On 10 August 2020, a strong “derecho” developed over Iowa as a result of a strengthening pre-existing MCS (Mesoscale Convective System) combined with an unstable atmosphere ripe for vigorous convective activity. The derecho led to numerous severe wind reports primarily over eastern Iowa, northern Illinois and southern Wisconsin, with a handful of wind gust reports exceeding 100 mph (Fig. 1 top-panel). Extensive straight-line wind damage was observed, including destruction of farm buildings and equipment (Fig. 1 bottom-panel), crops, trees and weak building structures.
Fig. 1: (top-panel) SPC filtered storm reports for 10 August 2020 (source: https://www.spc.noaa.gov/exper/archive/event.php?date=20200810), and (bottom-panel) heavily damaged grain belt in Marion, IA as a result of straight-line winds from the derecho event (source: https://www.weather.gov/dvn/summary_081020)

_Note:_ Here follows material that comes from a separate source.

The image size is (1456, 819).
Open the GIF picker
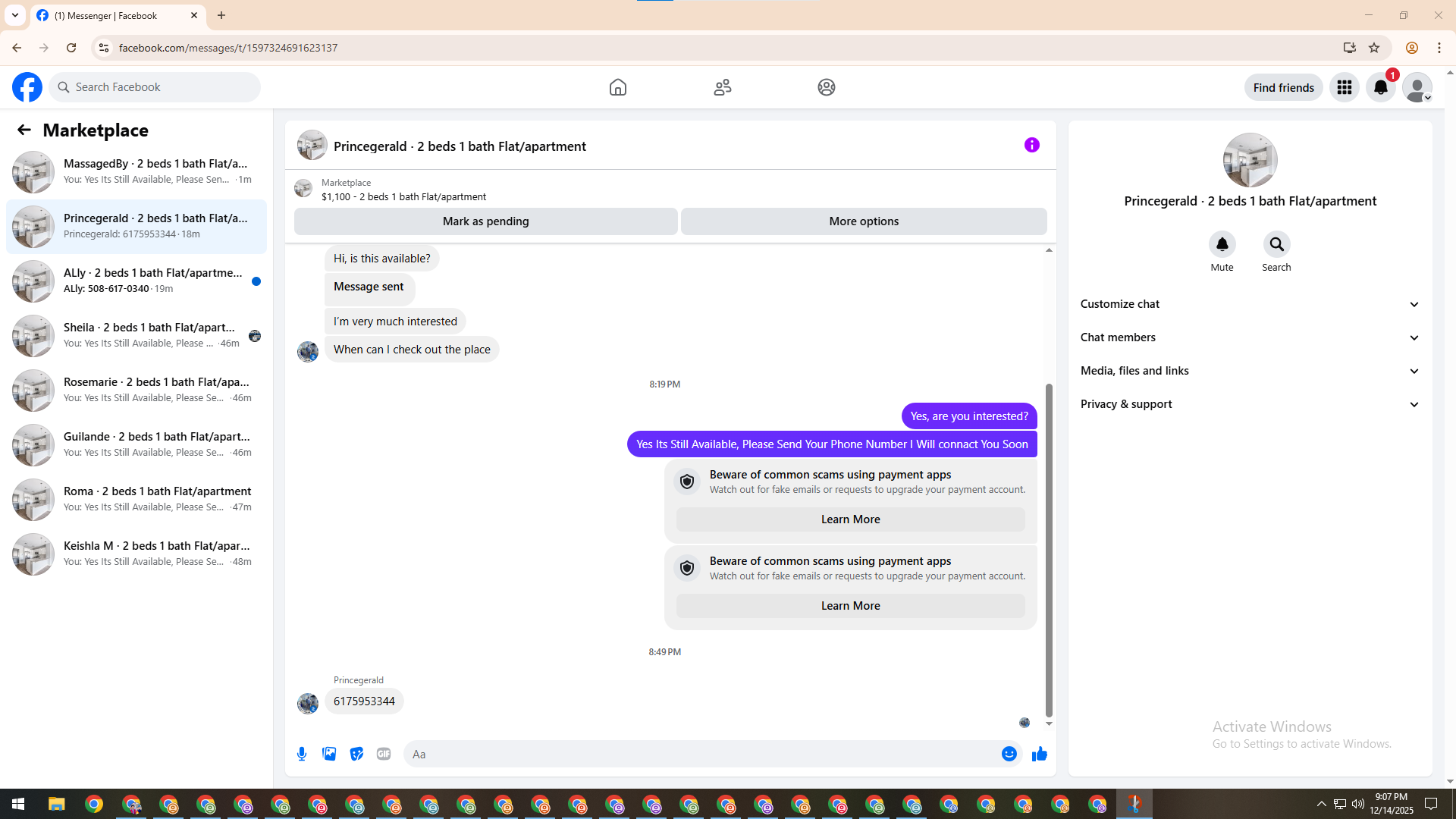tap(384, 754)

Fig. 2 shows a conceptual model of a derecho. A derecho is an MCS (Mesoscale Convective System) in which the leading edge of the storm evolves into an intense “bow echo.” Derechos initially form as a single or multicellular thunderstorm that develops within an environment with modest to high vertical wind shear, instability (i.e., sufficient CAPE, or Convective Available Potential Energy), moisture and some sort of lifting mechanism (typically a frontal boundary or mid-to-upper level “wave;” Fig. 2 panel 1). As the thunderstorm complex matures, cold air sinking within the thunderstorm downdraft diverges at the surface and propagates radially outward. The leading edge of the cold pool moving in the same direction as the mean wind forces warm, moist air downstream of the advancing cold air to lift, and it will create the “bowing” effect of precipitation on radar reflectivity imagery, as this portion of the cold pool propagates faster than the cold pool edges not aligned with the mean wind (Fig. 2 panel 2). The lift ahead of the cold pool leads to further thunderstorm development, and, if the complex continues to strengthen, will develop a stronger downdraft and faster propagating cold pool (Fig. 2 panel 3). The winds associated with the fast-moving cold pool can exceed hurricane force (i.e., greater than 74 mph, or 64 knots), and, within strong derechos, 100 mph (i.e., 86.9 knots)! Furthermore, a “bookend vortex” can form on the northern edge of the bow echo, which gives the derecho a “rotation” appearance on radar.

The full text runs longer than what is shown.